Depuis l’essor du télétravail, la question revenait sans cesse : un salarié à distance doit-il avoir les mêmes avantages que ses collègues présents au bureau ? Ce débat vient d’être tranché. Dans un arrêt rendu le 8 octobre 2025, la Cour de cassation a confirmé que les titres-restaurant doivent être attribués aux salariés en télétravail, dès lors qu’un repas est prévu pendant leur journée de travail. Une décision qui change concrètement la donne dans les entreprises.
Télétravail et titres-restaurant : la justice met fin à un débat vieux de quatre ans
Pendant des années, les juges ne disaient pas tous la même chose. Certains tribunaux estimaient qu’un salarié en télétravail ne devait pas forcément avoir de titres-restaurant, car il pouvait manger chez lui. D’autres affirmaient au contraire qu’il devait être traité comme ses collègues sur site. La Cour de cassation, plus haute juridiction française, vient de trancher. Elle s’appuie sur un article précis du Code du travail (R. 3262-7) : « Un même salarié ne peut recevoir qu’un titre-restaurant par repas compris dans son horaire de travail journalier. » Autrement dit, peu importe le lieu d’exercice.
Selon la Revue Fiduciaire, « refuser l’attribution de titres-restaurant au seul motif du télétravail est désormais illicite ». De son côté, BFMTV résume la décision ainsi : tout salarié dont la journée de travail comprend une pause déjeuner doit recevoir un titre-restaurant, qu’il soit au bureau ou à la maison. Cette position met fin à des années d’incertitude juridique. Les entreprises qui réservaient cet avantage aux seuls salariés présents sur site vont devoir revoir leurs pratiques.

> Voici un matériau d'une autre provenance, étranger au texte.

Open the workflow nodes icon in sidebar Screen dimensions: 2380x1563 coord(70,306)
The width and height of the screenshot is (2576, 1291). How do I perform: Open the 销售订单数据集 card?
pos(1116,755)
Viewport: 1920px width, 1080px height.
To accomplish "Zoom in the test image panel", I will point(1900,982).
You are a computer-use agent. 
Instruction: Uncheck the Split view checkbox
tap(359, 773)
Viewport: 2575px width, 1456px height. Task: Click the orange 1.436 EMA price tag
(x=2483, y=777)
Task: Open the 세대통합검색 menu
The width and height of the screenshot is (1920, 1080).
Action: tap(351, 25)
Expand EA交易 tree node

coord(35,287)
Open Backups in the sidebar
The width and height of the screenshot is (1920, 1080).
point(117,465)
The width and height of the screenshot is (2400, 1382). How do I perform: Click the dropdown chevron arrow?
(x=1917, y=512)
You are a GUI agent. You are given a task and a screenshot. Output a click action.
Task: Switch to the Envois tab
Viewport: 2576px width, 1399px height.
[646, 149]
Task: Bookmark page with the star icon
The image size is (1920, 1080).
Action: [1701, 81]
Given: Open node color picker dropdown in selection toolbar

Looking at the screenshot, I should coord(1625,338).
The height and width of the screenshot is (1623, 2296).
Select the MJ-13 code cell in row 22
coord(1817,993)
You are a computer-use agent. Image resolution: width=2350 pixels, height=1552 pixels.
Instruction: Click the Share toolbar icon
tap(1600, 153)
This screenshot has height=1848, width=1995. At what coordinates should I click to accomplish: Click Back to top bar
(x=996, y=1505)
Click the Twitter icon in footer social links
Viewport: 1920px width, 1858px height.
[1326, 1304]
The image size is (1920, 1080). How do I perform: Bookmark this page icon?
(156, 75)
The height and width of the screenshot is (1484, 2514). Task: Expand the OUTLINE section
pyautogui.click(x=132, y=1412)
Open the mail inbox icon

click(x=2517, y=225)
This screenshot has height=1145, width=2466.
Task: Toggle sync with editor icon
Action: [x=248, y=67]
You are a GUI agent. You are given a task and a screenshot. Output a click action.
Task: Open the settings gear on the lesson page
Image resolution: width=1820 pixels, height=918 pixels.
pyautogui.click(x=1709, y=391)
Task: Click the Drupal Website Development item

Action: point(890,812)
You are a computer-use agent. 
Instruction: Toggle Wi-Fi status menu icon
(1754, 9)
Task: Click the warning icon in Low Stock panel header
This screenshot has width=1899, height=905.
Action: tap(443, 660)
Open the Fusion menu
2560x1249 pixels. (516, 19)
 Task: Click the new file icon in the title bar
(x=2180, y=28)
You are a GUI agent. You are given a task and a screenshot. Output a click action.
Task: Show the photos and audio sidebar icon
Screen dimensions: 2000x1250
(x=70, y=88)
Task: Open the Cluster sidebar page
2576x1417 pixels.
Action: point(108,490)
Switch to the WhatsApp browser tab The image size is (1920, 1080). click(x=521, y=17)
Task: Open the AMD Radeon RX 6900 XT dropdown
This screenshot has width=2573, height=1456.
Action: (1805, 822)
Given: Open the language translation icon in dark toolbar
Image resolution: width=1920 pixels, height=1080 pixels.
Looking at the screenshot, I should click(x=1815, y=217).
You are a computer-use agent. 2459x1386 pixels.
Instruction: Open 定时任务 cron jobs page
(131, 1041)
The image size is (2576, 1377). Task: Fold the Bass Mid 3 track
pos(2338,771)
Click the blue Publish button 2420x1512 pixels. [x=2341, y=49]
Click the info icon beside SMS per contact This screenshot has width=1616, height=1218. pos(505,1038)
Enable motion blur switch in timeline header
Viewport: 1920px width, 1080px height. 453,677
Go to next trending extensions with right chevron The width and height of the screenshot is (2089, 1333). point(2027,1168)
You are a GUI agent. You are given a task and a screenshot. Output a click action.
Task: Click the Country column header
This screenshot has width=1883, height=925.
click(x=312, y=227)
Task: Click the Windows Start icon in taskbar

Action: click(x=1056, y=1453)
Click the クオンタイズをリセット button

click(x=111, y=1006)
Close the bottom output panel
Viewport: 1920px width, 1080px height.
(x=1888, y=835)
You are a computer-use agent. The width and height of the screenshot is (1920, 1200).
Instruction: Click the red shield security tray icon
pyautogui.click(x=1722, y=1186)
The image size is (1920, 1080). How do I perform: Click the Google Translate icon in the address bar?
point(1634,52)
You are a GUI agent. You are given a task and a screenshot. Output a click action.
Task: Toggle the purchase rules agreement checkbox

Ce que cela change concrètement pour les salariés
Dès lors qu’un salarié travaille une journée complète avec une pause repas, il doit bénéficier d’un titre-restaurant s’il en est attribué dans l’entreprise. La règle est la même pour tous, que l’on soit au bureau, en télétravail régulier ou occasionnel. Les entreprises ne peuvent plus faire de distinction fondée uniquement sur le télétravail.
En pratique, cette décision ne crée pas une nouvelle obligation pour les employeurs — ils ne sont pas tenus de distribuer des titres-restaurant —, mais elle encadre strictement la manière de le faire. Si l’avantage existe, il doit être également réparti entre salariés dans une situation comparable.
Des recours possibles pour les salariés lésés
Les salariés en télétravail qui ont été exclus du dispositif peuvent désormais contester la décision de leur entreprise. Ils peuvent d’abord en discuter avec les ressources humaines ou le comité social et économique (CSE). En cas de refus, une action individuelle devant le conseil de prud’hommes est possible, rappelle Village-Justice. Les avocats spécialisés soulignent que cette décision pourrait donner lieu à des demandes de régularisation pour les périodes passées, si l’entreprise a refusé les titres-restaurant sans justification valable.